Film-makers cleared of desecrating wreck
Can underwater film-makers desecrate a wreck simply by capturing images of it?
A legal decision on 8 February might have answered that question – but did so on a technicality. A Swedish court acquitted two men charged with violating the sanctity of the Estonia ferry, which sank in the Baltic 27 years ago in Europe’s worst peacetime disaster at sea.
The vessel went down in less than an hour on a routine sailing from Tallinn in Estonia to Stockholm on 28 September, 1994. Only 137 of nearly 1000 passengers and crew survived.
In September 2019 Swedish photo-journalist and film-maker Henrik Evertsson and deep-sea analyst Linus Andersson sent an ROV down to capture images of the 80m-deep wreck.
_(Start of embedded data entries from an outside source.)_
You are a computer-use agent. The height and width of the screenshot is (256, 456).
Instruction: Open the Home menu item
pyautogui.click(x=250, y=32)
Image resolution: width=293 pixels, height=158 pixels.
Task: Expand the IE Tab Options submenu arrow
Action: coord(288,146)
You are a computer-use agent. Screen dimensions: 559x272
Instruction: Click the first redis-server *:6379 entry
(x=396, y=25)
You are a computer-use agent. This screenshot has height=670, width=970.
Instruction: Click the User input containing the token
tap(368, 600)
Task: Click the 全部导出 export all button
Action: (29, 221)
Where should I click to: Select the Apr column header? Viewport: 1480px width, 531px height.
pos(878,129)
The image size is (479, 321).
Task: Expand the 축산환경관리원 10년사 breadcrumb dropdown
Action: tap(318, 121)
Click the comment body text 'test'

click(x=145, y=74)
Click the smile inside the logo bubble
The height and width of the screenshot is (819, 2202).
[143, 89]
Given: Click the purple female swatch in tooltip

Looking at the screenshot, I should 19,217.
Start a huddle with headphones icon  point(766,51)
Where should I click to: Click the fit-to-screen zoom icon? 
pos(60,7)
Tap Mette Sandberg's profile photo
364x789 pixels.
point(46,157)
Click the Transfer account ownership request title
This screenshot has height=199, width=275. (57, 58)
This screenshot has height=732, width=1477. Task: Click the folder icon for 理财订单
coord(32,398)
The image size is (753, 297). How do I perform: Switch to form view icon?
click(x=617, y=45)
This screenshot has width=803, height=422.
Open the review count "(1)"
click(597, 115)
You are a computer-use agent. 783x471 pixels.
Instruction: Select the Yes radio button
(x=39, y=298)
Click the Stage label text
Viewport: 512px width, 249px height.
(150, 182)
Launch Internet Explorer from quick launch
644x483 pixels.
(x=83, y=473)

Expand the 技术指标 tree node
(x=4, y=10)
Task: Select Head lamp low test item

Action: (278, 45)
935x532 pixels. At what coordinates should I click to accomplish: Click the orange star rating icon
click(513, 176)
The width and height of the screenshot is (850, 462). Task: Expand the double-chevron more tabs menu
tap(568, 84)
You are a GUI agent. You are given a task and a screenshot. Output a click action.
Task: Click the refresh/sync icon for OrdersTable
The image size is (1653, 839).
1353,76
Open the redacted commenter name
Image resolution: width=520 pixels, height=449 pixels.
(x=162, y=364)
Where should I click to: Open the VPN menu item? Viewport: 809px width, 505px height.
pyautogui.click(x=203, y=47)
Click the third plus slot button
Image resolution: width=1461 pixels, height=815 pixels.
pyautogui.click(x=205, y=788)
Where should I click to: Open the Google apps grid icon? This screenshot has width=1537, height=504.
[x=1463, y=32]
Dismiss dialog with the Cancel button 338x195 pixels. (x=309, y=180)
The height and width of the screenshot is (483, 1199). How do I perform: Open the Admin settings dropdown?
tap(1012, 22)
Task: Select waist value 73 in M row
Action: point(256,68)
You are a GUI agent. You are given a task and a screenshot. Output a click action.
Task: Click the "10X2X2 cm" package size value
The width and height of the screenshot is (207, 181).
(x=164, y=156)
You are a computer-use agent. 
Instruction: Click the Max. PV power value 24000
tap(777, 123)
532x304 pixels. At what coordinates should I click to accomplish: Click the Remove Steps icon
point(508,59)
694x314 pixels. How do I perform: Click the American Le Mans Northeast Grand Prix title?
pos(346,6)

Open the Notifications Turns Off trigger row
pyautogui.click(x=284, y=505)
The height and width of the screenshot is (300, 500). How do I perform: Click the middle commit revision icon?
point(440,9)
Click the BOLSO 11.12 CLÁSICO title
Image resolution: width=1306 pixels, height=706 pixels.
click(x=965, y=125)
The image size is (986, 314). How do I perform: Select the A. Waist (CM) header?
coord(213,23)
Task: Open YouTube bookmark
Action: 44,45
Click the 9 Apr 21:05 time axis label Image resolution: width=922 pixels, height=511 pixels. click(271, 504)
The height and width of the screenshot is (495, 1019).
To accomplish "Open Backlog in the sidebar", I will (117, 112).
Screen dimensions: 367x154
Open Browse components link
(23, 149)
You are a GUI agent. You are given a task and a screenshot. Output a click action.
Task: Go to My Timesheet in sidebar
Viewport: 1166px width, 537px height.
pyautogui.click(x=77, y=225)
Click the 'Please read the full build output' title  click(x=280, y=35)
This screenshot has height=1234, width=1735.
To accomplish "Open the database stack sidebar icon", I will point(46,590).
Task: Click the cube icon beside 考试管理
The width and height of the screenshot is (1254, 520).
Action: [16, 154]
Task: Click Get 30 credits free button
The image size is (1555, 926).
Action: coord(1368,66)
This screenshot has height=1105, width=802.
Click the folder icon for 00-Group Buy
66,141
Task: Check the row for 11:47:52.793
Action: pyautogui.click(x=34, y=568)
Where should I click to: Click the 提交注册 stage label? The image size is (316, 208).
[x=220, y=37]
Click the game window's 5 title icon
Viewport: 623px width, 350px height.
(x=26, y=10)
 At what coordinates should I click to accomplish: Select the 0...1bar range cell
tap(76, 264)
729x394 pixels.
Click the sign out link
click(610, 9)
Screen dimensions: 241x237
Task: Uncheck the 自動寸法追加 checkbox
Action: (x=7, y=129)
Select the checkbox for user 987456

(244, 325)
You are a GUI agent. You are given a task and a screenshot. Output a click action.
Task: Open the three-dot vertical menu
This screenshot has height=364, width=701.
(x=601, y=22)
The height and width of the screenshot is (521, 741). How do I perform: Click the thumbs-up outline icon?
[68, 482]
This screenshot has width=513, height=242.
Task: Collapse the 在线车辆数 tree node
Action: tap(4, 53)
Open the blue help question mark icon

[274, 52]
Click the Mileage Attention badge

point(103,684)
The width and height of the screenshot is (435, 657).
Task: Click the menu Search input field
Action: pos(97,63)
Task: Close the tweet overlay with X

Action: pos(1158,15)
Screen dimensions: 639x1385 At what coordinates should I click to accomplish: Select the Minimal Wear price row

Shot for a five-part Discovery Channel documentary series called “Estonia – A Find That Changes Everything”, the dramatic underwater footage revealed a 4 x 1.2m hole in the starboard side of the ship’s hull.
Experts concluded that the cause was probably impact with an object weighing 1000-5000 tonnes travelling at 2-4 knots.
This cast doubt on the official verdict that the locking system of the Estonia’s bow door had been defective, allowing the car deck to flood and causing the ferry to roll over.
Campaigners had long argued that this would not have caused such a rapid sinking, and that a loud noise heard earlier in the night could have indicated an explosion or collision with a warship or submarine. The documentary reignited calls for re-examination of the wreck.
Sweden, Estonia and Finland had agreed in 1995 not to salvage the wreck, and declared it illegal under their “Estonia Act” to disturb what they designated a grave-site.
The film-makers had faced a fine or jail sentence of up to two years, but argued that their actions were protected under Sweden’s freedom of speech and information legislation.
12 February 2021
Gothenburg district court denied that such protection provided “carte blanche” to commit criminal actions. However, while the pair had contravened the Estonia Act, the court judged that they could not be held accountable because they had been aboard a German-flagged ship in international waters.
Germany had not signed up to the Estonia Act, so applying it in this case would violate international maritime law, said the court. Sweden’s public prosecutor has yet to decide whether to appeal against the ruling.
Sweden and Finland recently lifted their bans on diving the wreck, and in another development this week the Estonian government agreed to allocate 3 million euros to a new underwater investigation to be carried out by its Safety Investigation Bureau.